Press reports during the past week have indicated that officials of the Department of the Treasury, representatives of the Agency for International Development, and representatives of the Department of Commerce have all conferred with the Minister for Economic Planning of the Republic of Panama with respect to an economic aid package for Panama designed to assist the troubled Panamanian economy. Obviously, any such negotiations would tend to bear directly on the negotiations for a new Panama Canal Treaty and could be said to be an integral part of the canal treaty talks.

Accordingly, the subcommittee will seek to establish the extent of those discussions so that the subcommittee may advise the Senate whether such discussions are within the ambit of the treaty negotiations and whether any direct financial aid agreement with the Panamanians ought to be encompassed within the terms of any proposed treaty rather than be reviewed as a separate matter through the appropriations process. In that connection, certainly the subcommittee would desire that the ratification process not be circumvented by denying the Senate an opportunity to pass on the desirability of separately negotiated financial agreements which might be, in actuality, within the ambit of the treaty negotiations and properly within the scope of any proposed treaty submitted to the Senate.

THIRD HEARING SCHEDULED

We anticipate that these hearings will require the 2 days presently scheduled and possibly a third date soon after the Senate reconvenes following the August recess. The subcommittee has already scheduled the testimony of a very distinguished group of witnesses.

Exercise instructions =>
1. In the passage on the Panama Canal treaty hearings, condense the paragraph that begins "Press reports during the past week" into a shorter version that keeps its main facts.
2. Carry the passage on the Panama Canal treaty hearings forward in the same voice, picking up right after its final sentence.

Data segment =>
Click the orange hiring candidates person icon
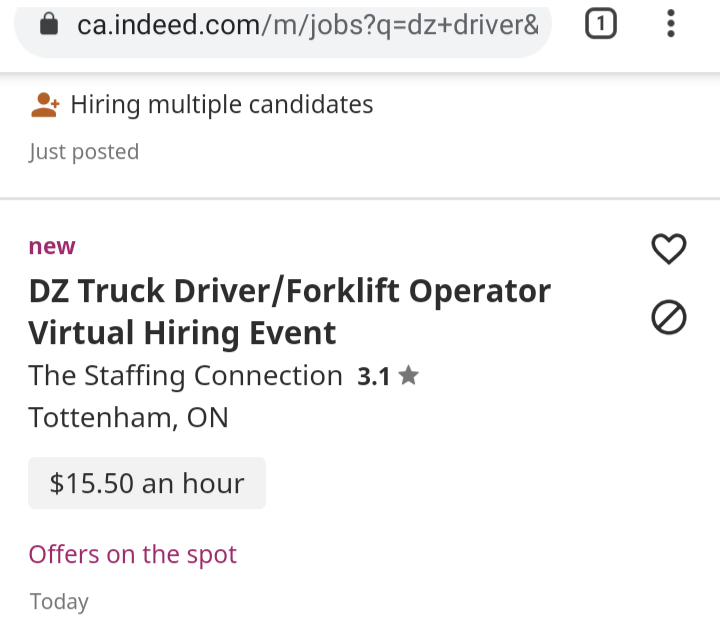Image resolution: width=720 pixels, height=642 pixels. coord(45,105)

In response =>
1. Press reports from the past week say officials from the Treasury, the Agency for International Development, and the Department of Commerce have met with Panama's Minister for Economic Planning about an economic aid package for the struggling Panamanian economy. Such talks would bear directly on the negotiations for a new Panama Canal Treaty and could be considered an integral part of them.

2.
I am particularly pleased that the Governor of the Panama Canal Zone, Hon. Harold Parfitt, will appear before us this morning, and that the Commander-in-Chief of the Southern Command, Lt. Gen. Dennis McAuliffe, will later in the morning give the benefit of his own

expertise and experience as military commander in the zone. I look forward also to hearing the views of my good friend and constituent, Adm. Thomas Moorer, former Chief of Naval Operations and former Chairman of the Joint Chiefs of Staff.

To outline the constitutional issue posed by section 3, article IV of the Constitution and to state his own opinion of the proper interpretation of that provision in light of other relevant provisions of the Constitution, we are fortunate to have as our first witness, Mr. George Leonard, who took to the Supreme Court of the United States the case of Helms v. Vance, a suit for injunction which sought to establish the exclusive authority of Congress to dispose of the Canal Zone territory.

Senator Scott, do you have an opening statement or comments that you would like to make at this time?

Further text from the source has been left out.